Task prompt
All the entries below should be reproduced exactly.

╭─ Provided data

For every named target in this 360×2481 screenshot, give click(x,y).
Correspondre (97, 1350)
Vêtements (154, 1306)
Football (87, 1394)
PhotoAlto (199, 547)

╰─

Exercise response
For every named target in this 360×2481 screenshot, give click(x,y).
Correspondre (97, 1350)
Vêtements (154, 1306)
Football (87, 1394)
PhotoAlto (199, 547)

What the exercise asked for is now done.